Forum: Ruby Merging two Word documents with Ruby?

Announcement (2017-05-07): www.ruby-forum.com is now read-only since I unfortunately do not have the time to support and maintain the forum any more. Please see rubyonrails.org/community and ruby-lang.org/en/community for other Rails- und Ruby-related community platforms.
03964047bca44a50bddf8b99152b43ef?d=identicon&s=25 Denver Mike (Guest)
on 2005-12-21 05:29
I've got a bugger of a problem and I thought I'd toss it out there to
see if anyone can provide any guidance.

I'm working on an application that needs to merge two Microsoft Word
documents.  However, the application will definitely run on a Linux
server, so Word won't be installed.

My only thought would be to use the new XML format -- maybe I can find a
way to merge two documents with those files.

Has anyone else had any experience merging Word documents in Ruby (and
Rails)? Any other experience in manipulating Word documents in other
ways?

Denver Mike
De22b682e935a9ba28c0d8c9dfd4aab2?d=identicon&s=25 Graham (Guest)
on 2005-12-21 10:23
(Received via mailing list)
Several points
- What do you mean by "Merge"?.. Word documents have structure and the
interleaving of lines or words would appear to make little sense.

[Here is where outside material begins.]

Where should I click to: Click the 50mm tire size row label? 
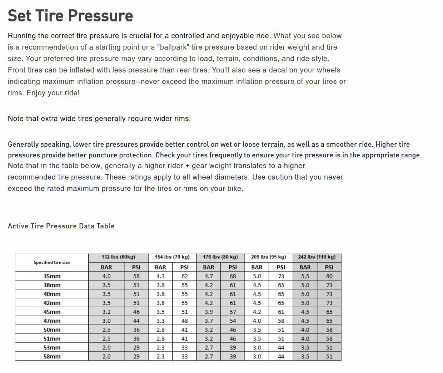pyautogui.click(x=52, y=330)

- Unless your application and user base is new, then you will have many
files NOT in the XML format, in which case you would need to convert
them - and would need Word installed somewhere. Perhaps you could
reconsider your platform choice (to make the problem simpler) - or if
you have no pre-existing documents reconsider your approach to make
Word unecessary? Word can read a wide variety of document types
(including HTML) - so perhaps this is another way to simplify your
problem.

More details required...
Graham
784481e009179262d133db1f1eb3bfb1?d=identicon&s=25 Edwin Van leeuwen (blackedder)
on 2005-12-21 10:43
Denver Mike wrote:
> My only thought would be to use the new XML format -- maybe I can find a
> way to merge two documents with those files.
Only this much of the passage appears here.